I read a philosophical paper on the topic of two conceptions of social mobility once. I wish I could find it, since it was very good.
The two metaphors were something like this:
Imagine ten prisoners in a prison with ten locked doors. They each have a key to unlock their door, but in doing so will prevent anyone else from being able to unlock their door. Are these people free to leave the cell?
The paper then discussed two ways of answering the question. One answer is yes: each person has the ability to leave the cell. The other is no: since they can't all leave, most have to stay, that in fact, they're not free to leave. Conservatives tend to agree with the former, liberals the latter, and it's an obvious metaphor for how people view social mobility.
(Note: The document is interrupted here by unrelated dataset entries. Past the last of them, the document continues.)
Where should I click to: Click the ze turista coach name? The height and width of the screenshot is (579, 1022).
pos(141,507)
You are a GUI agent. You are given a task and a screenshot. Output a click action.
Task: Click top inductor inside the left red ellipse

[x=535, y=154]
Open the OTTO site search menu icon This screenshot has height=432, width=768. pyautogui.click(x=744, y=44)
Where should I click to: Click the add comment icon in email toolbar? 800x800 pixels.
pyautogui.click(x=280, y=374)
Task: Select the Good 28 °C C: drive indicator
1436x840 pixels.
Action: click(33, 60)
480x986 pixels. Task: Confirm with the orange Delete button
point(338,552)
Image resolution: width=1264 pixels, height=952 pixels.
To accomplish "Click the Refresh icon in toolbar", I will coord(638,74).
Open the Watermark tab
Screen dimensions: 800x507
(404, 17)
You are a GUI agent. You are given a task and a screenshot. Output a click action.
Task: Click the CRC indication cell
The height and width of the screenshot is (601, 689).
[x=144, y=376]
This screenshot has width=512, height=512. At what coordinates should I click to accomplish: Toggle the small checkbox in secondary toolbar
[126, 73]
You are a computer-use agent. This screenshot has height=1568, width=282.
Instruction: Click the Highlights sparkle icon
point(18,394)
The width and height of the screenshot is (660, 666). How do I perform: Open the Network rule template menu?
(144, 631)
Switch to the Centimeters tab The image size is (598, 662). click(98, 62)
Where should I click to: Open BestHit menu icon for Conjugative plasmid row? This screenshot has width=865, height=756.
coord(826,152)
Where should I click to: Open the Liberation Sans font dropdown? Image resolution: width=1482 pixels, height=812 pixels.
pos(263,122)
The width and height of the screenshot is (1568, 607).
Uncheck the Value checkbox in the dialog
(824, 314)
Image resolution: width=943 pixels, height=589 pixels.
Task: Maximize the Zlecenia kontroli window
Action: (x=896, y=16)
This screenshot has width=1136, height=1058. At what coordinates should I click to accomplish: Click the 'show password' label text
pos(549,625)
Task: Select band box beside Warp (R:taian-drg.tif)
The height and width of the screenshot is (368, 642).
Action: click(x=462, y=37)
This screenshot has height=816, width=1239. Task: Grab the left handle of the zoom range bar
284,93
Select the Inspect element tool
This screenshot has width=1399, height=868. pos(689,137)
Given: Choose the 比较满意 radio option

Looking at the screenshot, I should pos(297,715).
Of course, both conceptions are true, they're just different ways of attacking the problem. Fortunately, this sort of wishy-washy, fantasy land philosophical debate can be tested with real data. And this is where I think the conservative side of the argument begins falling apart. Yes, there is socioeconomic mobility. Yes, people do change class. Yes, sometimes individual efforts pay off. No, that's not an effective or reasonable way to create policy for an entire group, nor can you do anything about racial or gendered disparities that way. In other words, it closes the book on trying to achieve any moral goals.
But I brought up data: is America socioeconomically mobile? It certainly is to some extent. However, it's also much poorer than nearly all other developed nations. It's also getting worse, it's getting less mobile.
You see, the kind of analysis presented is one that's treated as though the economic world is in a vacuum. It's not. Maybe the
reason people are a bit more skeptical of individualist, work yourself to success philosophy is it's demonstrably less and less possible to do so. But articles like this take the blame and place it all on a few students at universities. Maybe there are much,
much deeper causal explanations for why people feel this way than some random shift in universities.
It's like the author sees someone with a cold and tells them: the problem is that you keep spasming your chest muscles to violently exhale air. Stop spasming your muscles and you won't have the problem anymore.
His critique felt very tired and unoriginal, I've heard most of those critiques before. Stuff
like this seems more interesting, as it attempts to contextualize and understand college campuses on a deeper level. This actually breeds insight, instead of being a bunch of empty quips repeating the stories he's been reading since 2006 about conservative fears: which they are fears more than they are realities.